## Texte fourni:

● ● ● ● ●

Dans le présent article, nous nous intéressons plus spécifiquement à l’univers social au secondaire, et notamment l’histoire et la géographie. D’abord, nous décrirons le contexte québécois de l’enseignement de l’univers social. Puis, nous discuterons de la place du manuel scolaire dans ce domaine et nous nous interrogerons sur les possibilités engendrées par leur offre sous forme numérique. Nous présenterons ensuite les repères théoriques, la méthodologie utilisée et les résultats de l’analyse pratiquée en profondeur sur 10 manuels, parmi les 29 recensés. Nous discuterons enfin des enjeux relatifs à ces ressources didactiques en univers social, à la lumière des potentialités offertes par le numérique. Jusqu’à quel point le numérique représente-t-il dans sa forme actuelle une valeur ajoutée pour les manuels scolaires ?

● ● ● ● ●

[Entrées tirées d'une collection]
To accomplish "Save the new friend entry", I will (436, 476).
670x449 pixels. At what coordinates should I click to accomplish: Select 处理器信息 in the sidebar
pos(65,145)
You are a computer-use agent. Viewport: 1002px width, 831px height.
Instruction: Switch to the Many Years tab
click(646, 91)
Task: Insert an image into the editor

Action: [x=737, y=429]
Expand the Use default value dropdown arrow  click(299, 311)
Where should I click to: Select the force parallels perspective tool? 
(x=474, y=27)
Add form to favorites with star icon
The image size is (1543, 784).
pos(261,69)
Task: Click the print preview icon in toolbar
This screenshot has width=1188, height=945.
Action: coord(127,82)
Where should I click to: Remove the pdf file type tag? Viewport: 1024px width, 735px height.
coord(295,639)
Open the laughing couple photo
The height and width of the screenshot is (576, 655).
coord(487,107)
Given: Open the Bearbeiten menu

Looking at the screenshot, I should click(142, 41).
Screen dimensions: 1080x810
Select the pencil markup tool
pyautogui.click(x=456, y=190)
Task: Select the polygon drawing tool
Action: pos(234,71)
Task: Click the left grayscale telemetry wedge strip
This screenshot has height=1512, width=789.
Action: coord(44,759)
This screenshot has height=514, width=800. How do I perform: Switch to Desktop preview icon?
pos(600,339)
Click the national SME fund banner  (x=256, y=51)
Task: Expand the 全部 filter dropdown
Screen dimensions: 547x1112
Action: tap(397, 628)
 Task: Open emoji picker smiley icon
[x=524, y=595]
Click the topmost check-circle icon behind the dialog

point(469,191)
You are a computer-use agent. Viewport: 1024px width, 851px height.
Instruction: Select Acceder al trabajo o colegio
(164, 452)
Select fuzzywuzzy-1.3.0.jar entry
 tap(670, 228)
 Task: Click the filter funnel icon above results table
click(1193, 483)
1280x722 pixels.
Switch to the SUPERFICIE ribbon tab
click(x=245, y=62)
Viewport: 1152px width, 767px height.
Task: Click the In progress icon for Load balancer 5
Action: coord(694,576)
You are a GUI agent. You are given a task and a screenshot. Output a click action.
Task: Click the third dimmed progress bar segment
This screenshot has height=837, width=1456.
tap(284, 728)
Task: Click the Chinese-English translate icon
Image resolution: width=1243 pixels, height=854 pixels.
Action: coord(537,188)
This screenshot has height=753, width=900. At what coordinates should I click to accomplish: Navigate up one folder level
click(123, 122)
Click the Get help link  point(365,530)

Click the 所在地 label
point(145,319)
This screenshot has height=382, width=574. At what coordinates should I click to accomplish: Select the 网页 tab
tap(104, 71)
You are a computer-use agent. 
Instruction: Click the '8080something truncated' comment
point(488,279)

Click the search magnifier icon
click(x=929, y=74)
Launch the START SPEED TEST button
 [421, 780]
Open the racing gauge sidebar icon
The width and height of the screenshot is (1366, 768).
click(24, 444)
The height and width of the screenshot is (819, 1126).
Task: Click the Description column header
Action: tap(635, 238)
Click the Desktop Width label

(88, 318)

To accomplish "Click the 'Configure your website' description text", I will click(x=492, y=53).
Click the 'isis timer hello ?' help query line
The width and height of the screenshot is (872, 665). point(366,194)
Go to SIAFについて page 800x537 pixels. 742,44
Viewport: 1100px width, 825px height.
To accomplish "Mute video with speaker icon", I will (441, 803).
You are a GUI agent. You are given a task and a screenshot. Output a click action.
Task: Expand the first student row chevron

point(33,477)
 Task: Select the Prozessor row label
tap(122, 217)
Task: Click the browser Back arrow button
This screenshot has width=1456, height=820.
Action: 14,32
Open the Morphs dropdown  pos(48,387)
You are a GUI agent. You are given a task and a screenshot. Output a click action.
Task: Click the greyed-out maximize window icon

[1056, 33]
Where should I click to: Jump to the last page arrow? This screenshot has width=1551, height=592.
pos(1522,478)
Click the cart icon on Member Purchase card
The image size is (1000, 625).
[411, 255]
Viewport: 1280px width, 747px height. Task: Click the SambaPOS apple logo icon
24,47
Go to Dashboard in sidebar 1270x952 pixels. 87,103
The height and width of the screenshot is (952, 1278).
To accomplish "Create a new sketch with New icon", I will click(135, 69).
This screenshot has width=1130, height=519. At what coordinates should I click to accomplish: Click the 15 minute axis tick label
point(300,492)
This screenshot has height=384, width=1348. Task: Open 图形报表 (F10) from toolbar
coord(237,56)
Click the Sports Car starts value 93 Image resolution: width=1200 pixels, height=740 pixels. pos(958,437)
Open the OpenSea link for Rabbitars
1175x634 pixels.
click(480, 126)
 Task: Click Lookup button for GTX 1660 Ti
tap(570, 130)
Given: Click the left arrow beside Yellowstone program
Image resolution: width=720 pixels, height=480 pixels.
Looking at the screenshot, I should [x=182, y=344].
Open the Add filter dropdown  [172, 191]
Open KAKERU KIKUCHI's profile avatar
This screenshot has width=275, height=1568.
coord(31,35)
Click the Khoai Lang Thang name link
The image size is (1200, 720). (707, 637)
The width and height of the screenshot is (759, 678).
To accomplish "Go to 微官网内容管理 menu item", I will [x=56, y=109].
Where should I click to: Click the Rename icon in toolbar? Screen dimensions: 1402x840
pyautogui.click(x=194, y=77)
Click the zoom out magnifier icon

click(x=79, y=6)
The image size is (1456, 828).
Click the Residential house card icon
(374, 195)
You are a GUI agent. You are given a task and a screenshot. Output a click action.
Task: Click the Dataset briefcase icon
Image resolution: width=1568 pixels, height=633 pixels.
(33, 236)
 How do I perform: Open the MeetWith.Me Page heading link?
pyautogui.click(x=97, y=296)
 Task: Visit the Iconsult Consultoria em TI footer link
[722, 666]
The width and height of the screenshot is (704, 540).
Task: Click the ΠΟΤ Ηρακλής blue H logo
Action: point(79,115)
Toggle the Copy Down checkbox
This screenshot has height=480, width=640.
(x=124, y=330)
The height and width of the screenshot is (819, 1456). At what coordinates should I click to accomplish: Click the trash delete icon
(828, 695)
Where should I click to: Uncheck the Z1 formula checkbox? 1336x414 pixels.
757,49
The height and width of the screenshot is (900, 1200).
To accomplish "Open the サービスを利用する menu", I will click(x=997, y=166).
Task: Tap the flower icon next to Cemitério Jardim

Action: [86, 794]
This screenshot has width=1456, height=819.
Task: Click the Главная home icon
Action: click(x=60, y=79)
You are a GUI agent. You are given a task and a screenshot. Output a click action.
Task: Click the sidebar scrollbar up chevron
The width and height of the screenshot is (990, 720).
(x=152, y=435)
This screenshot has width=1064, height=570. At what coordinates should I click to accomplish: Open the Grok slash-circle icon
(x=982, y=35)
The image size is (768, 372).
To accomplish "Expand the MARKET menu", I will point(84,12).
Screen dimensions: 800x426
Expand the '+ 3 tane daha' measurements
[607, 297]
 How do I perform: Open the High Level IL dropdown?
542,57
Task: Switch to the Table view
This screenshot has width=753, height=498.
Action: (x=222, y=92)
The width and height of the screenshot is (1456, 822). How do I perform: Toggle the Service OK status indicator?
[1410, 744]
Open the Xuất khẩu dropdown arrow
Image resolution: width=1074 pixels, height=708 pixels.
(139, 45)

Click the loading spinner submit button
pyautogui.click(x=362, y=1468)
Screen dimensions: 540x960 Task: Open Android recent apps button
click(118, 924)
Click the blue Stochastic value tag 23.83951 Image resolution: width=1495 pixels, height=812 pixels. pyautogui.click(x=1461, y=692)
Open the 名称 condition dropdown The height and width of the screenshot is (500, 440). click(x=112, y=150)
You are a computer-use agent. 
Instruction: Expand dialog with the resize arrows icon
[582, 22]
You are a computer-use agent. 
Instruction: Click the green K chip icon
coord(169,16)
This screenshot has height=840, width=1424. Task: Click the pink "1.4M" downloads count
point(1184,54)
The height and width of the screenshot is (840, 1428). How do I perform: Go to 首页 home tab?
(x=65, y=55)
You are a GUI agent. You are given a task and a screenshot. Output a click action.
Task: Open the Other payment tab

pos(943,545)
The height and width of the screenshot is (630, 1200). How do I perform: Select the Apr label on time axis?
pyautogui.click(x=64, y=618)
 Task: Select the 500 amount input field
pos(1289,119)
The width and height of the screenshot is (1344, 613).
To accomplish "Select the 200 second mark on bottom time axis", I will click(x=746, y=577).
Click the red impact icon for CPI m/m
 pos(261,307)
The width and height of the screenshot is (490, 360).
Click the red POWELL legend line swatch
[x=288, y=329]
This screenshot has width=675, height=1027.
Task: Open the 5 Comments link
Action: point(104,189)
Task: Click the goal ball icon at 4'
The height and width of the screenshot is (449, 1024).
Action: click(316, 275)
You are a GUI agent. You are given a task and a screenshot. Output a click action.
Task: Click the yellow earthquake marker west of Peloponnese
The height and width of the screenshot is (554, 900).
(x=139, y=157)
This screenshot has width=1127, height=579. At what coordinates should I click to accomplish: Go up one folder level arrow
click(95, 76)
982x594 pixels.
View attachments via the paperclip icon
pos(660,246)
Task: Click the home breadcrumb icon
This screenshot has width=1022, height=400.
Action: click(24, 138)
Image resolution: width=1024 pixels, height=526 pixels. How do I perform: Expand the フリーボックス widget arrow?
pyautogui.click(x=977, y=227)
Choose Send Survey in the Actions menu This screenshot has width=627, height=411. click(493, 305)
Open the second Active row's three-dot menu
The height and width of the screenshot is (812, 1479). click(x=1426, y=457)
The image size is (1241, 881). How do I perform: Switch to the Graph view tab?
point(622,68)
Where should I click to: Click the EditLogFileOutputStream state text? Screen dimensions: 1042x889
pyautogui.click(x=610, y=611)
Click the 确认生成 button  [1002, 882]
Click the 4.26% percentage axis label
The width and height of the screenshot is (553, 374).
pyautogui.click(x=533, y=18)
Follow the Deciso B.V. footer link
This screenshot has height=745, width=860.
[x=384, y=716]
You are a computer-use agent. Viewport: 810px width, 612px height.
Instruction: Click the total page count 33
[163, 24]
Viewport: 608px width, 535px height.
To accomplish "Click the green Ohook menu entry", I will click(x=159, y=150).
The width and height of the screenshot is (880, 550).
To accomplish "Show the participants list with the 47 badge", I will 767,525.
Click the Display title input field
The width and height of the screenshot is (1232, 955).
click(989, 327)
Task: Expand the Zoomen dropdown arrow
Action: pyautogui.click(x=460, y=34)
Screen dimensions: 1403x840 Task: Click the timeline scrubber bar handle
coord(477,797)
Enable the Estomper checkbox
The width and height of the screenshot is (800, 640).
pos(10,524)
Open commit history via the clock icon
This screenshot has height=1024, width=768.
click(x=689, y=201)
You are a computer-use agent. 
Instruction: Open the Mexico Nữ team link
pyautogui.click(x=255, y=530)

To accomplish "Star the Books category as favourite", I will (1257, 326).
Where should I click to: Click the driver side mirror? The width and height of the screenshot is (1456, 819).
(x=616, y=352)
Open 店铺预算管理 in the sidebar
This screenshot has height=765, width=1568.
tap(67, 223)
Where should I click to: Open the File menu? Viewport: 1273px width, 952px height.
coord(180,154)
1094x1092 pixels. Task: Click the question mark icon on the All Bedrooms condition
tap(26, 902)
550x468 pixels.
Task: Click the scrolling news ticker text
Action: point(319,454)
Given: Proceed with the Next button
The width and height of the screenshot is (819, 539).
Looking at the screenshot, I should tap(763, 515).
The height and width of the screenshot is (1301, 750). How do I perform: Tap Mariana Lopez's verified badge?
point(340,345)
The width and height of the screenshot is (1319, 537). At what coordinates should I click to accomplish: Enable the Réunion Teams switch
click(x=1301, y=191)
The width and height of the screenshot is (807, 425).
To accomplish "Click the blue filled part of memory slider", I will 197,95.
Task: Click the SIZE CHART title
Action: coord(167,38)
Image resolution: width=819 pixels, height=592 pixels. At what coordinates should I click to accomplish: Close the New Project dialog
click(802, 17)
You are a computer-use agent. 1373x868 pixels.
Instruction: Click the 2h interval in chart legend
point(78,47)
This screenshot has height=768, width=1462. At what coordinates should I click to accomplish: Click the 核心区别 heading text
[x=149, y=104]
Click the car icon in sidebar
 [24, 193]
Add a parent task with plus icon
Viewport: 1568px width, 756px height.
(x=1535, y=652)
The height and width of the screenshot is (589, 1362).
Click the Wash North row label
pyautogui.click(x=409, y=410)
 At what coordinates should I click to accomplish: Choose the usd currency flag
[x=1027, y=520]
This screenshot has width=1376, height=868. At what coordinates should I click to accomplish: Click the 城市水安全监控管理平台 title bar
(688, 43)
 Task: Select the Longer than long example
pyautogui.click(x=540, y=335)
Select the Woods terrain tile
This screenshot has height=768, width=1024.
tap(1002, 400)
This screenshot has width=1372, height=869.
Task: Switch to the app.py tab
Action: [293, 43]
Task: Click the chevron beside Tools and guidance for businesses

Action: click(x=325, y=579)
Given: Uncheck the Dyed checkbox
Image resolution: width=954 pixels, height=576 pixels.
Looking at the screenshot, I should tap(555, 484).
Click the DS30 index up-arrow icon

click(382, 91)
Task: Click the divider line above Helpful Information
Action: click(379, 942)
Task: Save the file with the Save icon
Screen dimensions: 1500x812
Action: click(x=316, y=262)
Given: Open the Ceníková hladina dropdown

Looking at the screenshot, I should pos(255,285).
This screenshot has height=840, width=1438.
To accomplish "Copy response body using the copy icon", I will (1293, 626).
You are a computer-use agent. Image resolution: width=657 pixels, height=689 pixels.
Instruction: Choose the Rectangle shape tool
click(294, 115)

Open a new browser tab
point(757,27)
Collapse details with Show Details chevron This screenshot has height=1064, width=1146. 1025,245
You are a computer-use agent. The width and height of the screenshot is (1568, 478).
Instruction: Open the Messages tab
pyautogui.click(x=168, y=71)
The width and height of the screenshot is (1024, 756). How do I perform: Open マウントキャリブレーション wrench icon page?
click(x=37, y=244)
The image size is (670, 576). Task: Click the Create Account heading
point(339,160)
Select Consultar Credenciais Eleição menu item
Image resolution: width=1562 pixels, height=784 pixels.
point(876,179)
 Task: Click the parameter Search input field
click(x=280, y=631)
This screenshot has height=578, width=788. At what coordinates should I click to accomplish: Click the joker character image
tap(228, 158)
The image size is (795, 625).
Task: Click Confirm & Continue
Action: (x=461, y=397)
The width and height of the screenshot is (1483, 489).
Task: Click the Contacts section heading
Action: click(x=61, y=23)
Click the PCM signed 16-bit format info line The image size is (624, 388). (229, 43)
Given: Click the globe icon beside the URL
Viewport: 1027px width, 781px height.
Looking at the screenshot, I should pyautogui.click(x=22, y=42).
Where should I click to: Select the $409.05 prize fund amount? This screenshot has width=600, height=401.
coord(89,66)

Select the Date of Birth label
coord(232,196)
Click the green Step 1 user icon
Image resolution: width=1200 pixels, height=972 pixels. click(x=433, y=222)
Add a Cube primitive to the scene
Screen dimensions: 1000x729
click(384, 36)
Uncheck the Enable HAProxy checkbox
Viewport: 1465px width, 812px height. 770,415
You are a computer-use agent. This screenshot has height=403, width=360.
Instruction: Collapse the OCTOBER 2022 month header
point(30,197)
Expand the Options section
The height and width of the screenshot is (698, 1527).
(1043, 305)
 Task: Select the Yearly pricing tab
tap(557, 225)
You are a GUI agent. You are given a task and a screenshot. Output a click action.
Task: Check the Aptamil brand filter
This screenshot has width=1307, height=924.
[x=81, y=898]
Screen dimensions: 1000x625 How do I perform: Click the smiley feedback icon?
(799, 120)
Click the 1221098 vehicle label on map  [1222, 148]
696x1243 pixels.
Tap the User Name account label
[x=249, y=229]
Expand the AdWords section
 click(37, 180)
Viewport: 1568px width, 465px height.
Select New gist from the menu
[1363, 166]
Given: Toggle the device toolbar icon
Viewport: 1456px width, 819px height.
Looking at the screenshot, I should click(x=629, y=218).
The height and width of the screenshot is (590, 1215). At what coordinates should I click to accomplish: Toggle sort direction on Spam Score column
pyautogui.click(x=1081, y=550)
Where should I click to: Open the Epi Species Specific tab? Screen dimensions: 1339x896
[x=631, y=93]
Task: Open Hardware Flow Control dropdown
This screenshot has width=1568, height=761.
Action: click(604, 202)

● ● ● ● ●

## Détail de la consigne:
Modifiez le texte sur l'univers social au secondaire : commencez aux mots « Dans le présent », arrêtez-vous après « les manuels scolaires ? » et remplacez « méthodologie » par « démarche ».

## Tâche accomplie:
Dans le présent article, nous nous intéressons plus spécifiquement à l’univers social au secondaire, et notamment l’histoire et la géographie. D’abord, nous décrirons le contexte québécois de l’enseignement de l’univers social. Puis, nous discuterons de la place du manuel scolaire dans ce domaine et nous nous interrogerons sur les possibilités engendrées par leur offre sous forme numérique. Nous présenterons ensuite les repères théoriques, la démarche utilisée et les résultats de l’analyse pratiquée en profondeur sur 10 manuels, parmi les 29 recensés. Nous discuterons enfin des enjeux relatifs à ces ressources didactiques en univers social, à la lumière des potentialités offertes par le numérique. Jusqu’à quel point le numérique représente-t-il dans sa forme actuelle une valeur ajoutée pour les manuels scolaires ?